And in general, it's better and more idiomatic in Mithril to keep context thin and easily traced, and we prefer explicit over implicit - we don't like hiding the cost of things. In addition, not all components need to know how routing works or have access to the global model state. So it really keeps abstraction boundaries much stronger, and doing this kind of thing has other benefits, too.

Despite all this, we're still not against this feature, just we want to first verify there really does exist problems solved by context that couldn't be easily solved without excessive boilerplate in userland through the use of functional programming, dependency injection, higher order component composition, and other design patterns and methodologies. And as it stands, we've yet to see any problem that is legitimately harder or significantly more tedious to solve.

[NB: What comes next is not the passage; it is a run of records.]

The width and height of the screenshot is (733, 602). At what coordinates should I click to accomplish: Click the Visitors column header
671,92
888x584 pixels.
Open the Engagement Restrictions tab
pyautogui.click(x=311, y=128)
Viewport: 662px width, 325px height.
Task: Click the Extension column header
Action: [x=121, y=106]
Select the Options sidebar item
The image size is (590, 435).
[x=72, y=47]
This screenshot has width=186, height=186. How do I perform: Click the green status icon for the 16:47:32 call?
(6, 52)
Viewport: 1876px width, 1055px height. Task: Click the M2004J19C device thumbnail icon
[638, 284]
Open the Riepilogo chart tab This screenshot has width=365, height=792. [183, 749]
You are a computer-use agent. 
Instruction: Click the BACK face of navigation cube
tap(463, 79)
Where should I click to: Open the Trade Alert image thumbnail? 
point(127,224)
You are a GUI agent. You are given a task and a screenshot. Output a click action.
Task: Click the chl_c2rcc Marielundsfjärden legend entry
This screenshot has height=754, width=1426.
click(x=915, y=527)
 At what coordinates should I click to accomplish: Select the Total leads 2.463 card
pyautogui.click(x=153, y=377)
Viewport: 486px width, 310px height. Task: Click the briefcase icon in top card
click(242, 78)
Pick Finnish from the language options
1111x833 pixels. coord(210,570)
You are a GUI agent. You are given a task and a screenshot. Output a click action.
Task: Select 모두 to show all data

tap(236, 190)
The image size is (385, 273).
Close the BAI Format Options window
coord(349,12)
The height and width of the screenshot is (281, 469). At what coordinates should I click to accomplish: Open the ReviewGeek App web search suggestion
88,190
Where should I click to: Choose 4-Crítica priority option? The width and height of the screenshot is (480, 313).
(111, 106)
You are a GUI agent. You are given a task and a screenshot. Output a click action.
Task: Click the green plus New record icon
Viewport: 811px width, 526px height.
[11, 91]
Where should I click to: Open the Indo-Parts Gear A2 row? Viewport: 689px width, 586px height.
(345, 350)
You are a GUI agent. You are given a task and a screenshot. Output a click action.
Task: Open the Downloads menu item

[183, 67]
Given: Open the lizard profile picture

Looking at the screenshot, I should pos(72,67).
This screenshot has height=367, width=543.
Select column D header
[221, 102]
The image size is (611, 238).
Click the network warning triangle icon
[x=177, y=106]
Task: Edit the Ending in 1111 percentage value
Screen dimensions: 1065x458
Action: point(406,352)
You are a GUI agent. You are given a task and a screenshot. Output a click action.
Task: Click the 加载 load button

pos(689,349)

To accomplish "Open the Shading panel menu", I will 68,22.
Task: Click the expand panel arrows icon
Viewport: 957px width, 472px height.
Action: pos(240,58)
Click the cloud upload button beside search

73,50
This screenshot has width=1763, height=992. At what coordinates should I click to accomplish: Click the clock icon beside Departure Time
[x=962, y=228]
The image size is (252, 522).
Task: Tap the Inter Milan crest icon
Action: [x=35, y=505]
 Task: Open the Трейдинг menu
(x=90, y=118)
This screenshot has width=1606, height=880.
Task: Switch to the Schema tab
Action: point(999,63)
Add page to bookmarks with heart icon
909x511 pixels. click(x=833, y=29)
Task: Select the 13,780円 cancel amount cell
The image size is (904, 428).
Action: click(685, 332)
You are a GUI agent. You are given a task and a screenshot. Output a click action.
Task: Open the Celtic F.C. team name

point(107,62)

barneycarroll commented 5 years ago

I'm against this feature, but I implemented it anyway. The surface isn't quite the same as React's API, and notably it doesn't change the vnode per se, but it should fulfill all the same requirements. For the sake of unique references as keys, consider Symbols.

This is a composite component pattern and doesn't require extending Mithril in any way.

Here's a demo.

barneycarroll commented 5 years ago

For those who are interested, I've written more extensively about how and why to avoid the context pattern, and understanding context as an API artifact of the kind Mithril shouldn't seek to emulate (same thread).

barneycarroll commented 3 years ago

I’ve got a partial implementation of context in Mithril Machine Tools.

I’m closing this long inactive thread for the purpose of cutting down the backlog but conversation is still welcome.